Alternatives to the use of clinical ionizing radiation and technological advances:
Alternatives to the exposure of ionizing radiation through x-rays do not only have physical benefits but also psychological ones by decreasing the anxiety that the mother experiences. Yet it should be noted that conventional x-rays can in today's medicine not yet be completely substituted.
Magnetic resonance imaging (MRI) facilitates an accurate diagnosis without the exposure to ionizing radiation, yet it takes longer to process than x-rays and is costly. Prenatal MRIs can be taken which 'enhances foetal anatomic evaluations and facilitates perinatal management and family counselling' (Adzick, 1998). Ultrafast imaging sequence MRI enables foetal diagnosis without the risk of mutagenesis from radiation and can aid in the diagnosis of some life-threatening birth defects (Adzick, 1998).
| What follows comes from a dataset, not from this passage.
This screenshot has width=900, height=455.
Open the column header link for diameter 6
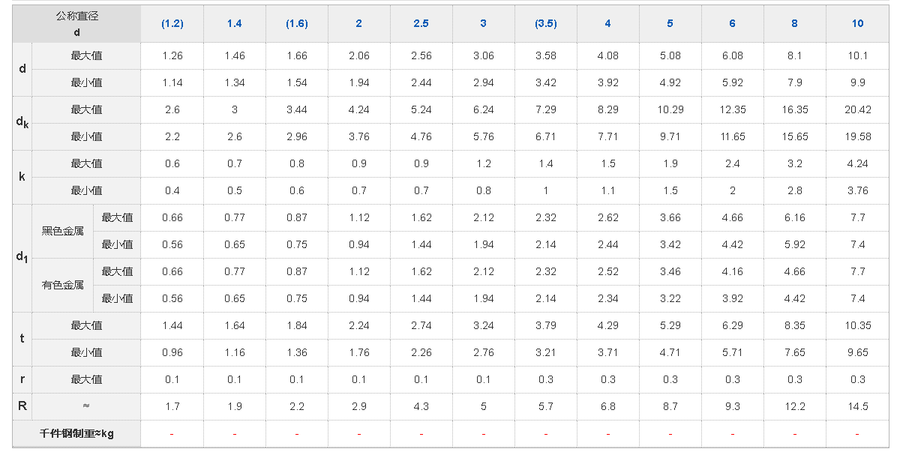pos(732,24)
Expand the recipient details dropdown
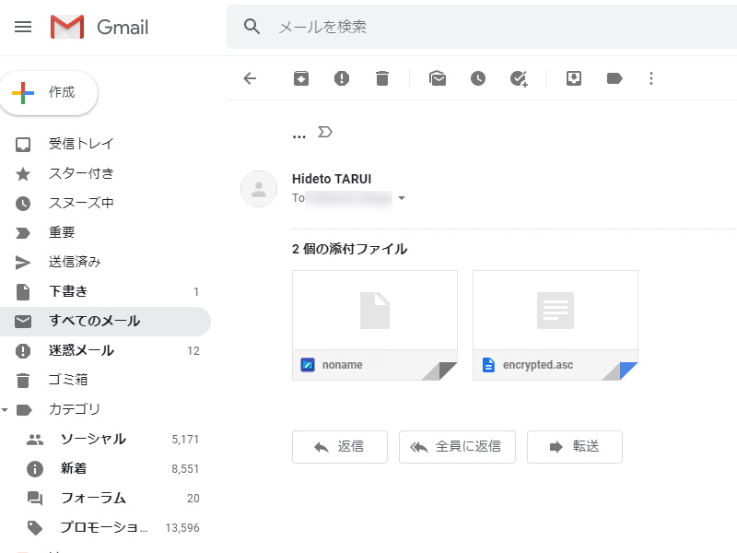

Another alternative method is ultrasound, which involves no ionizing radiation and helps evaluate foetal abnormalities. This method provides a limited amount of information. Various afflictions could affect the accuracy of the sonogram. Anatomic features such as 'liver herniation, pulmonary hypoplasia in congenital diaphragmatic hernia (CDH) and airway patency in giant neck masses' (Adzick, 1998) can obscure the image and therefore affect the prognosis and selection for foetal therapy.
3D-sonography is the newest x-ray based technology and enables the parents to see the unborn child in three dimensions. This allows some diagnosis, yet is limited due to its lower depth of field.
A rarely taken alternative is the simple refusal to undergo examinations involving ionizing radiation, which can be due to religious reasons or the patient's principal concerns about radiation. The refusal of clinical diagnostic x-rays is negligent and can lead to an undiagnosed disease progressing to the point where it can not be cured and unexpected complications can occur which lead to an unnecessary risk to one's own or the foetus's life. While Al Gore's x-ray refusal was justified, in most cases it may be more harmful than beneficial.
Common diagnostic procedures involving x-rays that a pregnant woman would receive expose the foetus to so little radiation that there is almost no risk of mutagenesis, so that the foetus will remain healthy. As hypothesized and furthermore, when the woman is suffering from certain forms of cancer which are located in the abdomen/pelvis, then the chances of mutagenesis in the foetus dramatically increase when using x-ray radiation as a therapeutic method. This can then lead to malformations and more likely to a miscarriage. The levels of ionizing radiation exposure are specified carefully, especially in light of a patient's radiological history.
The radiation exposures in Hiroshima, Nagasaki and Chernobyl had the most severe effect on the foetuses during the third and fourth month of gestation, when the central nervous system is being formed. These incidents are the worst case scenarios, where a large population was affected and still is to this day.
The alternatives to x-rays are MRIs', which are probably the most comparable to x-rays and produce a detailed internal image which enables diagnosis. The only negative aspect is that the image takes longer to process than an x-ray and is costly. Another alternative is the ultrasound, which is of a very low resolution and can therefore only give a limited image, therefore allowing a limited diagnosis. The final alternative method is refusal of the examination which can lead to severe problems such as the metastasizing of tumours and possibly death due to the absence of a timely diagnosis.
X-rays are useful medical tools without which many people would live shorter with a lower quality of life. Notwithstanding this, levels and timing of ionizing radiation exposure have to take the foetal developmental stage into account.